If you just read the news, you could easily think your wealth building strategies are off the table for now. Here’s what the headlines are missing:

Yes, interest rates and inflation are high, but the market is also high. Rather than put every wealth-building goal on hold, we’ll outline some unique strategies that might prove more impactful in this economic environment.   

In short, we’ll share ways to make the best of this situation as well as cover a few items that are best to wait to accomplish until rates come down.  

Interest Rates, Inflation & Bear Markets 

Up front, it’s important to level set that sometimes we can conflate a high interest rate environment with a down market or “bear market.” The reality is although interest rates, inflation, and the market trend are related, that does not mean that there is a perfect correlation. 

The last few years have been a great example of higher interest and inflation, but a growing market. Compare this to a very different situation in 2008 during the housing crisis where a volatile market was paired with high unemployment and thus a bottoming out of rates and inflation.

We clarify this mostly to say that each market environment can provide unique risks and opportunities, and there isn’t a one-size-fits-all approach.  

Harnessing the Benefits of a Qualified Personal Residence Trust (QPRT) 

One example of a financial trust tool with potential to drive higher impact during our current environment is a Qualified Personal Residence Trust (QPRT). This is an estate tax strategy sanctioned by the IRS code that is one type of split interest trust 

A QPRT is a great strategy for cutting gift taxes. With a QPRT, you can gift a home into a trust at a greatly reduced value, resulting in lower gift tax. 

This becomes important when developing a generational wealth transfer strategy that doesn’t create an unnecessarily large tax burden on a benefactor who may or may not be as financially solvent.

Furthermore, one of the most appealing factors in a QPRT is your right to continue living in the home for a number of years, known as the retained term. 

This clause makes for an appealing transfer method that doesn’t require you to move out or make other disruptive logistical changes. Even after the retained term ends, you can typically still live in or rent out the property depending on the specific provisions in your QPRT. 

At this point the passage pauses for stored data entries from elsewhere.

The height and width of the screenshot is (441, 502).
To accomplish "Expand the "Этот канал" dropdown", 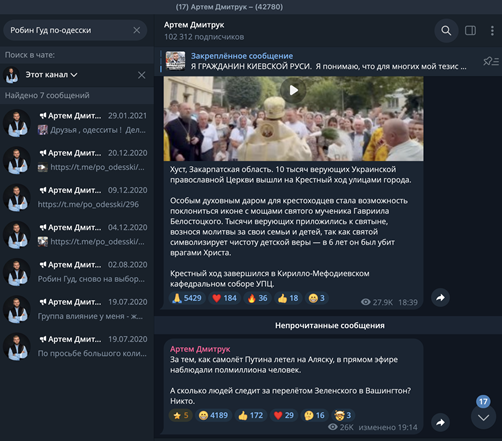I will (x=51, y=75).
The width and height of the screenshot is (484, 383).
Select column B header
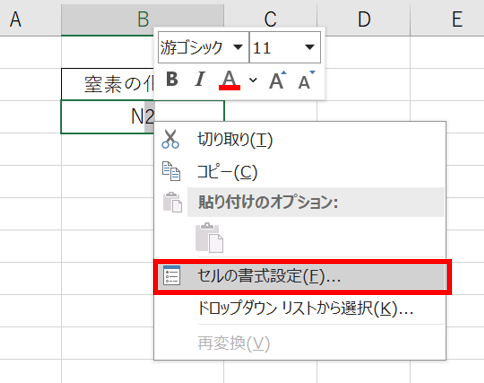142,19
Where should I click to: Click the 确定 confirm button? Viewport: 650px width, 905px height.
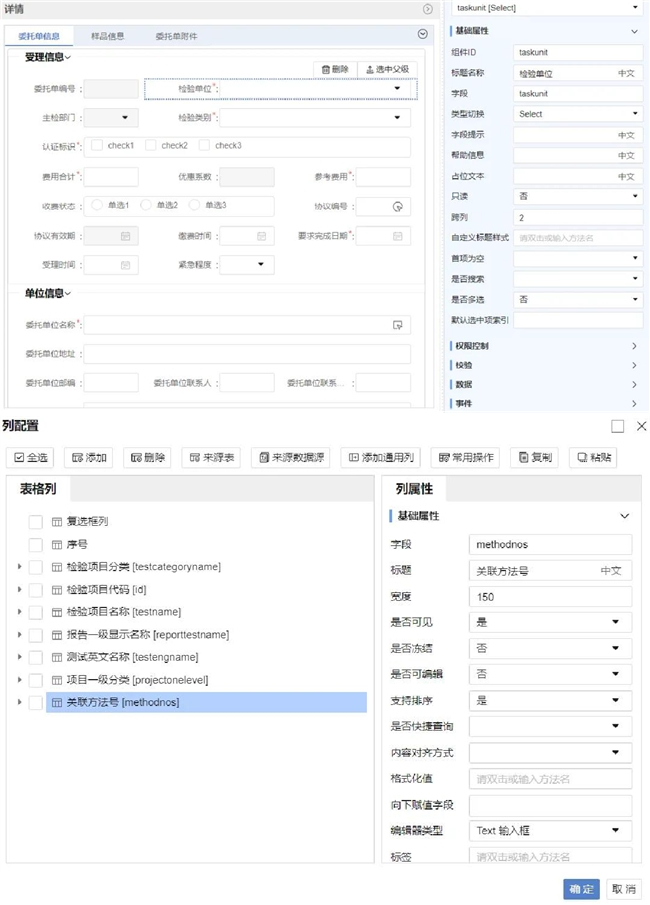point(581,889)
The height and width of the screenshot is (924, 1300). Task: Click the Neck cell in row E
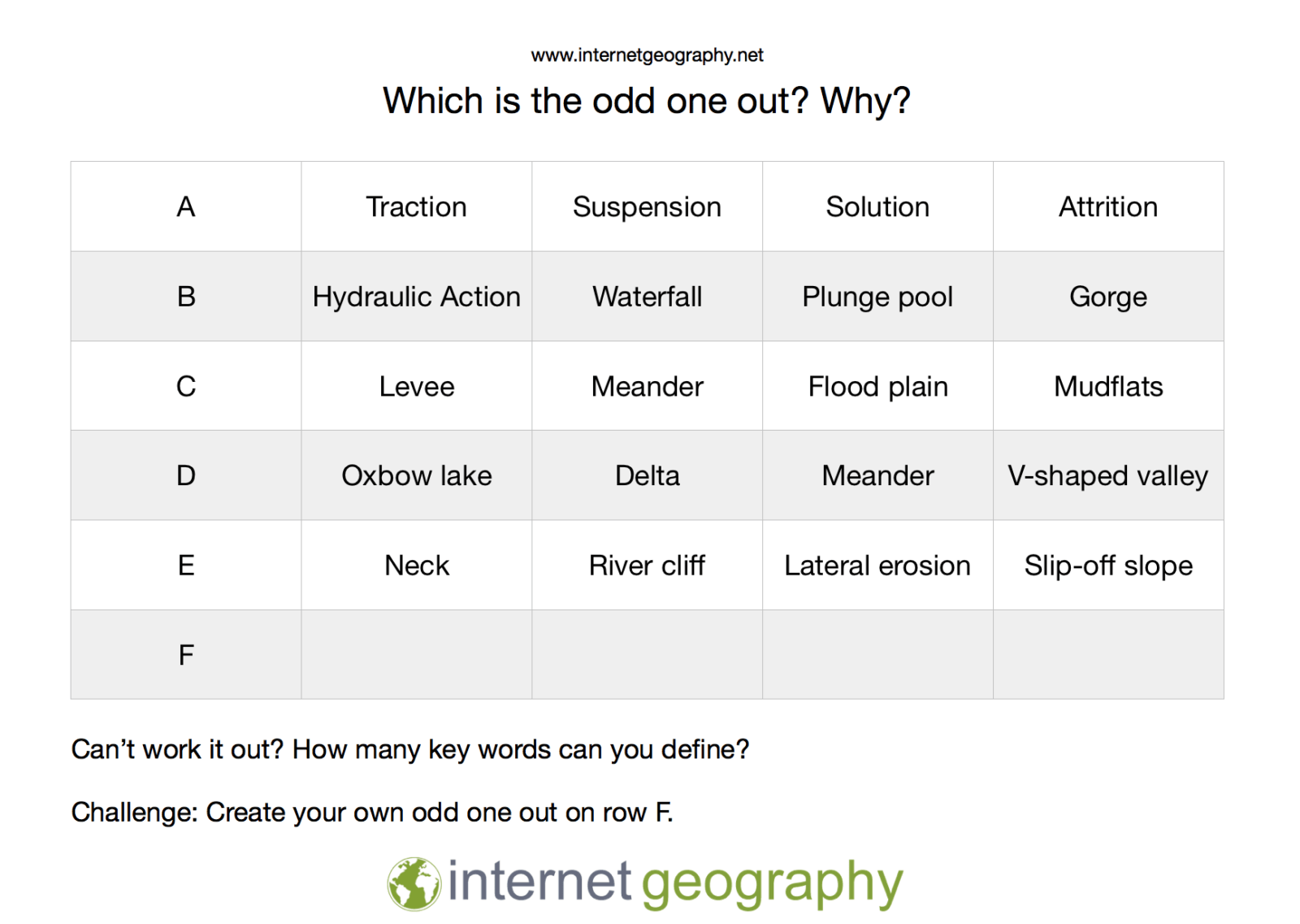[417, 565]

What makes now a high-value time to pursue this strategy? QPRTs can be particularly beneficial when interest rates are high because of how the gift tax value is calculated—giving more value to the grantor’s ability to remain in the home.  

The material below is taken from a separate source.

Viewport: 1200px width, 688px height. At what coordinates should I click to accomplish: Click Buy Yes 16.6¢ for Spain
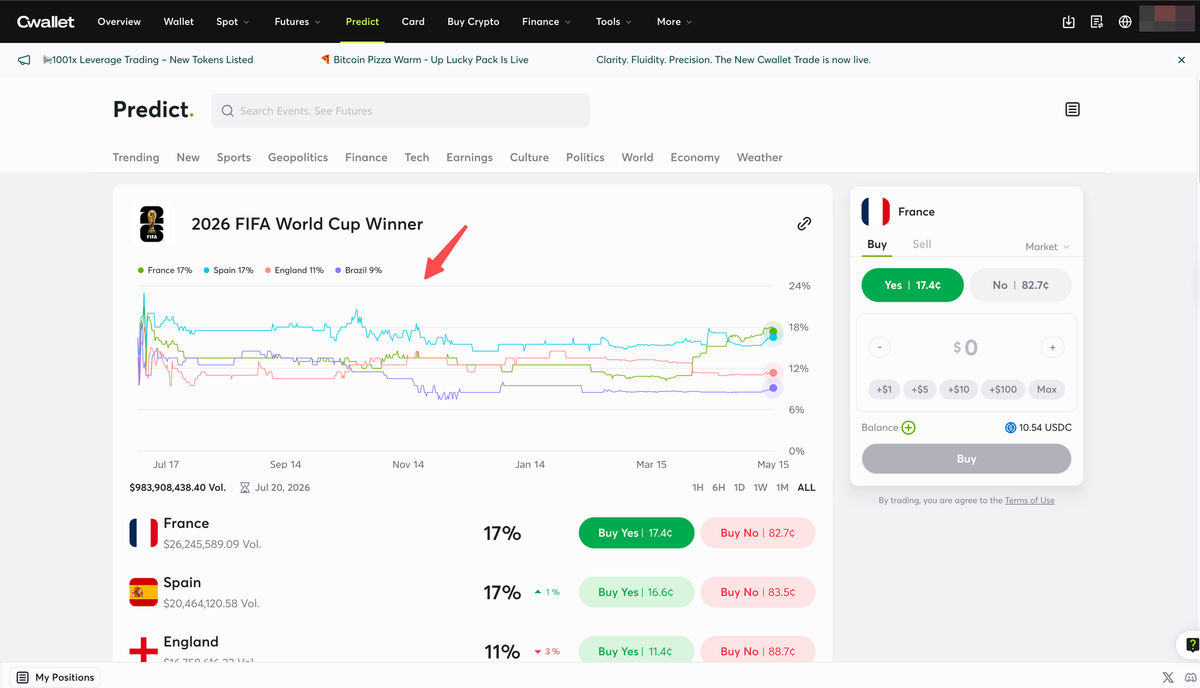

The higher the IRS interest rate, the lower the actual gift tax is. Simply stated: math works in your favor while rates are high, making a trust transfer strategy that is already appealing for those looking to transfer property more favorable. 

Charitable Remainder Trusts (CRT) for Asset Management 

Similarly, another type of split interest trust is called a Charitable Remainder Trust (CRT) 

A CRT allows the grantor to gift assets to the trust during their life, while maintaining the ability to receive annual distributions. At the grantor’s death, the remaining assets go to a charitable beneficiary of the grantor’s choice.  

When a CRT is formed, the grantor is entitled to a charitable income tax deduction. The perfect alignment occurs for those who have a desire to grow their charitable impact and an asset that might usually incur a larger tax bill.  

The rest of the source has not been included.